Creating influence means looking at the current norms and finding a way to stand out. It means being courageous enough to be different. Win friends and influence people with these five steps:
1. Realize that people need to do good
Business exists to make a profit, pure and simple. If you don't make a profit, it might as well be a a hobby. Hobbies are often for fun only, and they won't support you or your family. Yet, with all that, we all as individuals, have a responsibility to treat each other the best that we can, and that extends to small business. Helping each other feeds into people's intrinsic need to do good.

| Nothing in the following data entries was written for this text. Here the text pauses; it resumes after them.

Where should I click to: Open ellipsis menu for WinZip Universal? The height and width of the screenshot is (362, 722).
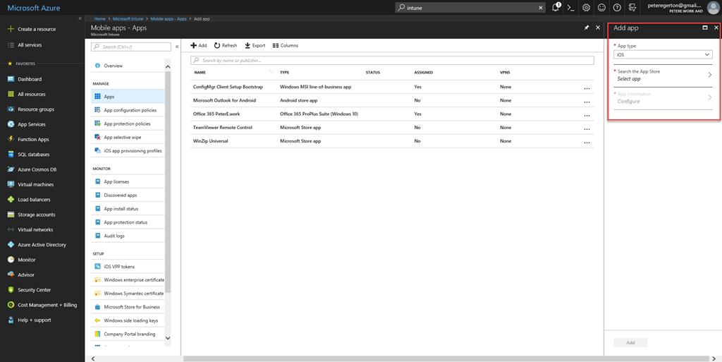587,142
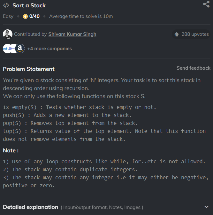Click the 288 upvotes button
Image resolution: width=213 pixels, height=215 pixels.
(191, 34)
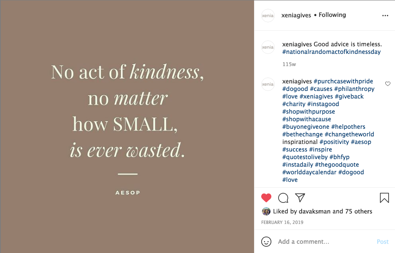The width and height of the screenshot is (395, 253).
Task: Click the avatar beside the caption
Action: coord(268,47)
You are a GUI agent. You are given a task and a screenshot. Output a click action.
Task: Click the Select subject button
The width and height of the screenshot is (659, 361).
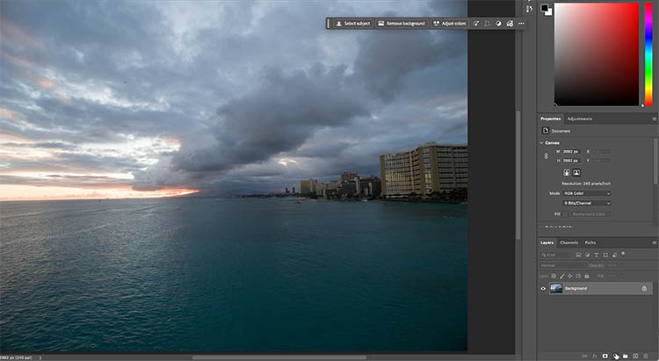[x=353, y=24]
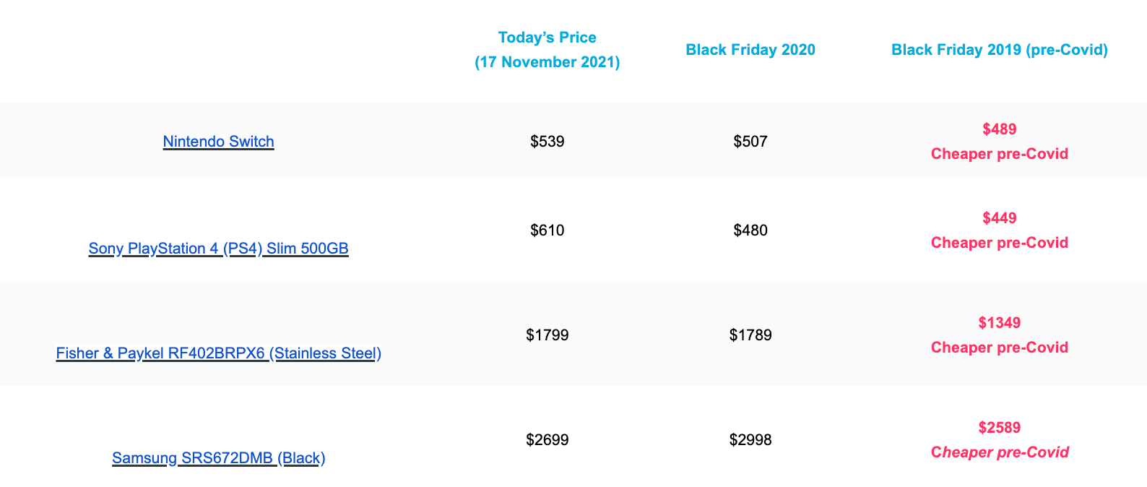
Task: Click the $1349 pre-Covid fridge price
Action: tap(999, 323)
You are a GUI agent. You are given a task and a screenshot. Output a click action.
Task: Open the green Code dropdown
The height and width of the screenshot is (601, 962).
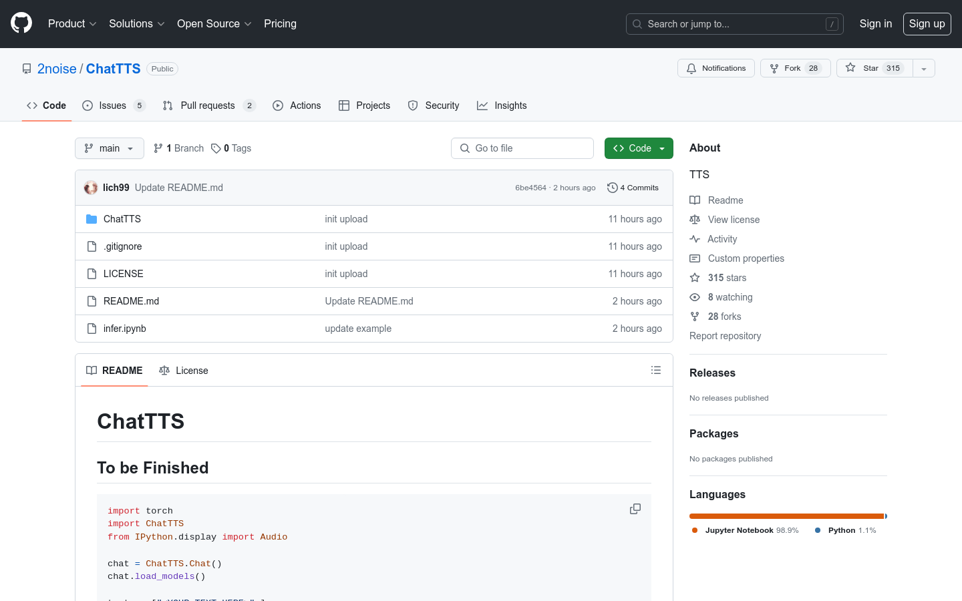pos(638,148)
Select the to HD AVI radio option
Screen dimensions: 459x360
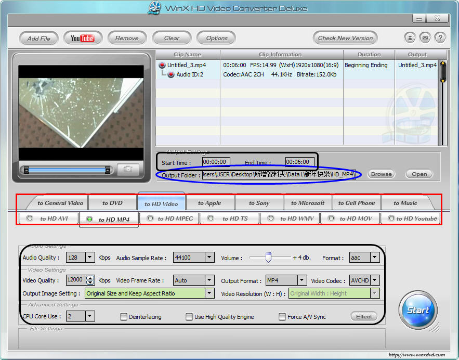[x=30, y=218]

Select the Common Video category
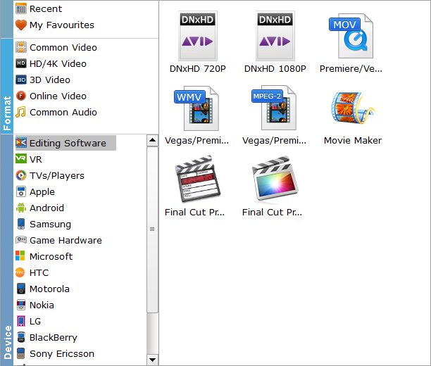(x=63, y=47)
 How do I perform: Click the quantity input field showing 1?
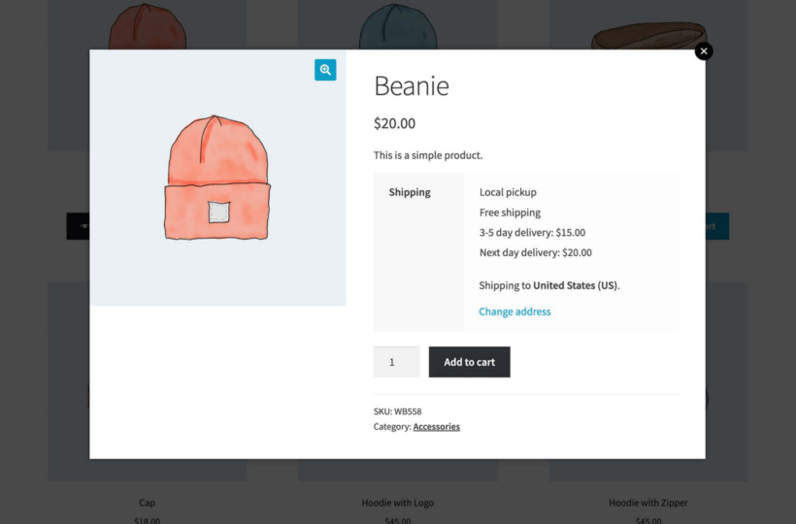[x=396, y=362]
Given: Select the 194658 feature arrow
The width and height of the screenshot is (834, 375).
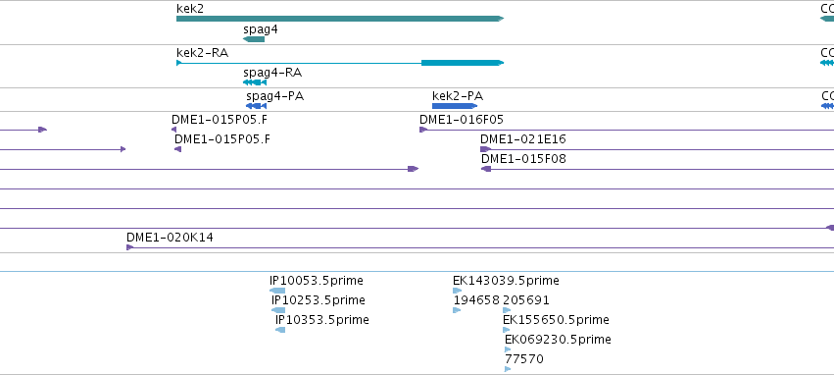Looking at the screenshot, I should (x=457, y=310).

Look at this example. One of the best gags Just for Laughs has done involved a blind man asking several passersby to hold his Alsatian while he used a public potty. While the passerby is waiting with the dog, along pulls up a red convertible with a very pretty poodle inside. The Alsatian gets excited, runs towards the car, and breaking his leash, jumps in. The car drives away with the Alsatian, leaving the passerby aghast .
It's not their dog, what happens is not their fault, and yet they feel responsible. They actually wait until the blind man comes out of the toilet to explain what happened. A more callous person would run away or try to explain away their behaviour, but these people don't. They stay and explain what happened. When the blind man explains that it's a gag, their relief is evident. They certainly feel like they've done their good deed for the day.
And that's the same with small business. As smaller businesses, we have ways to make more of an influence because we are much closer to our immediate communities.
2. Realize it's your responsibility
Forget about buyer beware – that's a cop out. If you provide a service or product, it's your responsibility to ensure that it's the best it can be. You can also look beyond your immediate service to see how you can further fulfill your customers' needs. For instance, if you run a shopping centre and notice that teens hang out at your centre, why not provide seminars on how they can build a future, instead of finding ways to throw them out? Or, if you build websites, you know your clients don't just want a web presence, they want good website traffic. So, add to your services research on how their site can get the best rankings and keywords so their business improves.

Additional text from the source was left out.